§ **Recorded data**
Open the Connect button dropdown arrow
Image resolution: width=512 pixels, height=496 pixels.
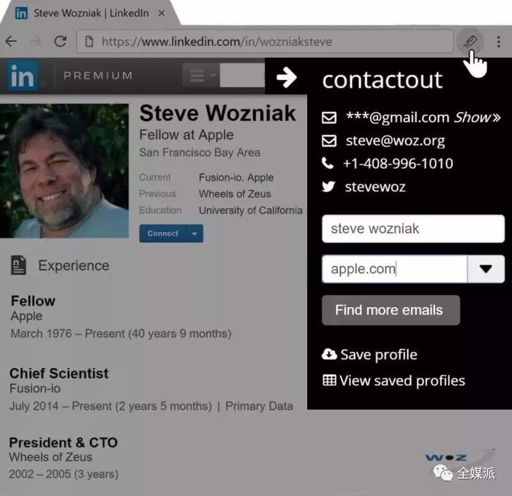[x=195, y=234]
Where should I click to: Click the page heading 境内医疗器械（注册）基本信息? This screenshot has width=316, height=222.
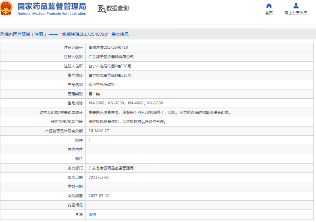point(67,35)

§ **Exercise description**
Print all entries exactly. The images do not belong in the copy.

§ **Solved exercise**
Open the Connect button dropdown arrow
Image resolution: width=512 pixels, height=496 pixels.
[x=195, y=234]
Where should I click to: Click the page heading 境内医疗器械（注册）基本信息? This screenshot has width=316, height=222.
point(67,35)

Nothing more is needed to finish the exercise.